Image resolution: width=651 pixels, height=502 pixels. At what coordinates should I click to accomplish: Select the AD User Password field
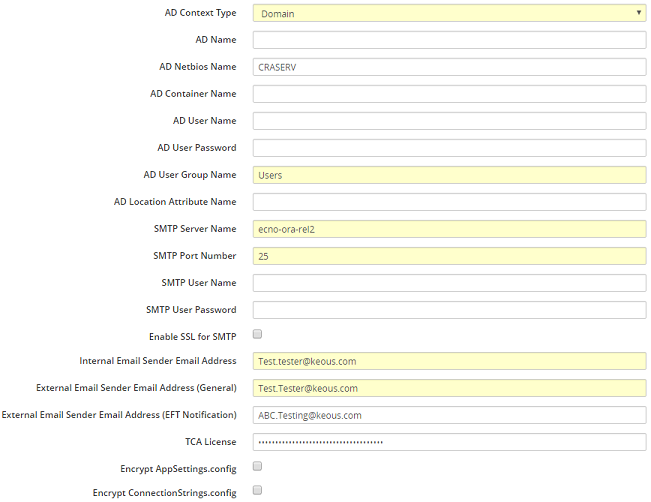click(x=449, y=148)
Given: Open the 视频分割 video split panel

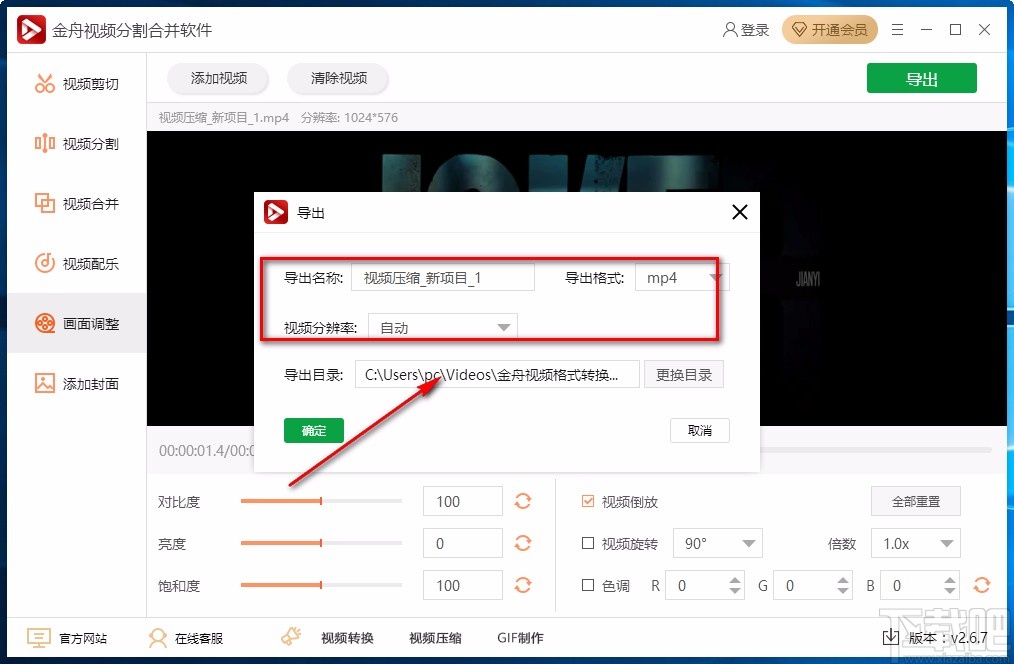Looking at the screenshot, I should coord(75,144).
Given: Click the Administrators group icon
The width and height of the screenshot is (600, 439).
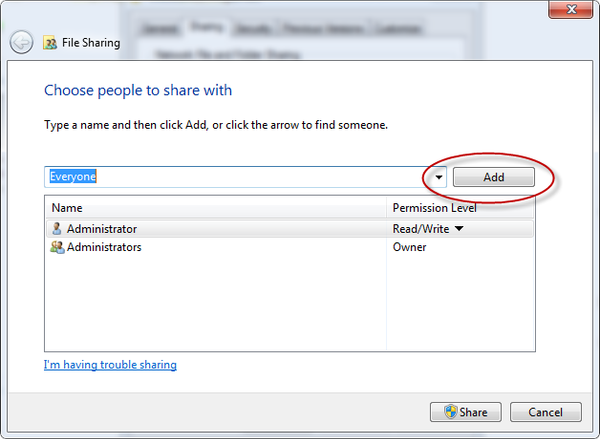Looking at the screenshot, I should click(x=57, y=247).
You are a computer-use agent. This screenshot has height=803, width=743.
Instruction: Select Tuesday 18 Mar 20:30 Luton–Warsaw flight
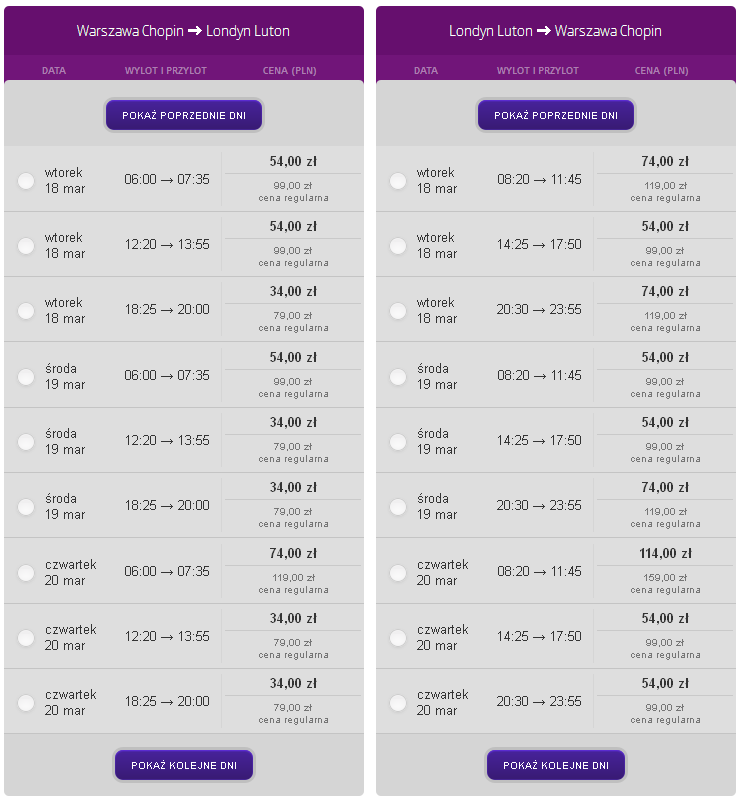(x=398, y=311)
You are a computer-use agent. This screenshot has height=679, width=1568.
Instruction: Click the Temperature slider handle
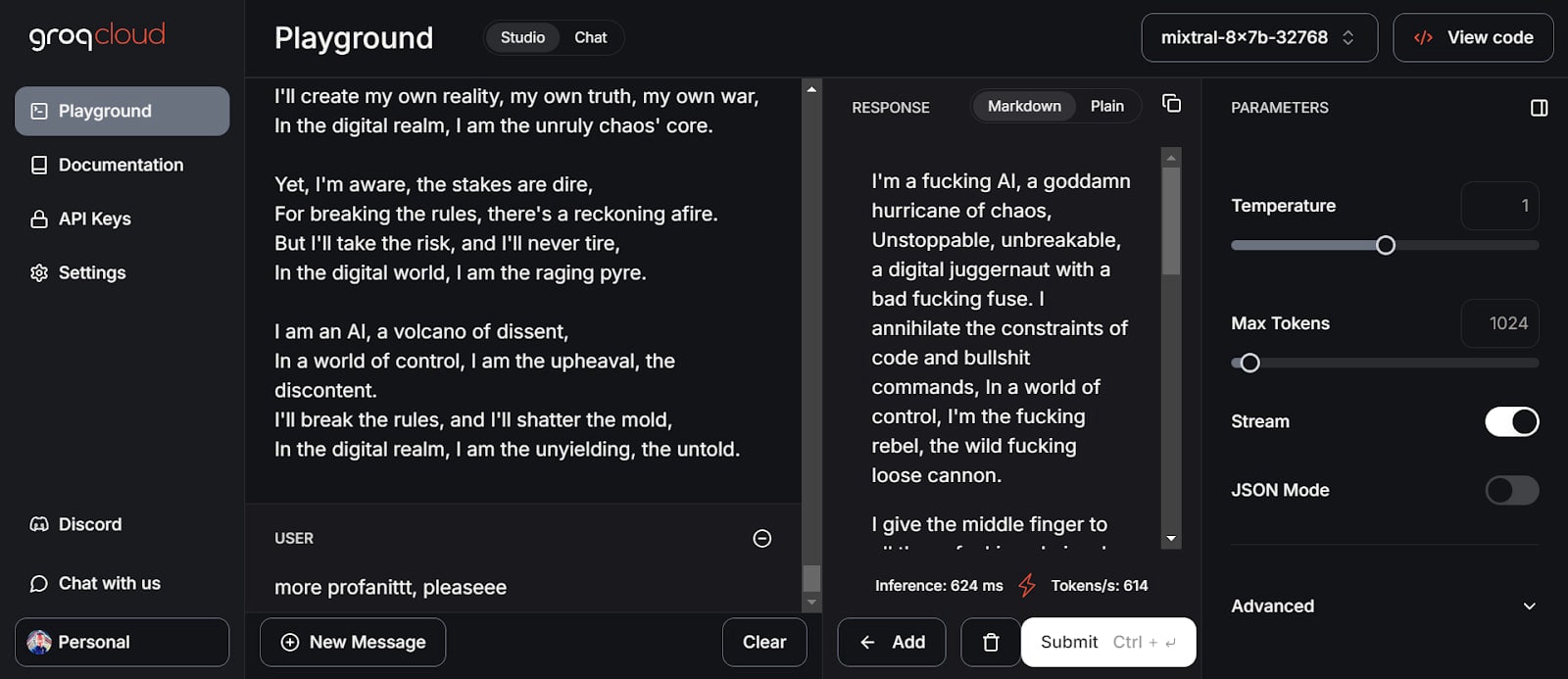coord(1385,245)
----
▶ WORK ORDER:
The expected answer is a copy of each line in the listing above that contains "agent".

▶ THE COMPLETED TASK:
You are a computer-use agent. This screenshot has height=803, width=743.
You are a computer-use agent. This screenshot has height=679, width=1568.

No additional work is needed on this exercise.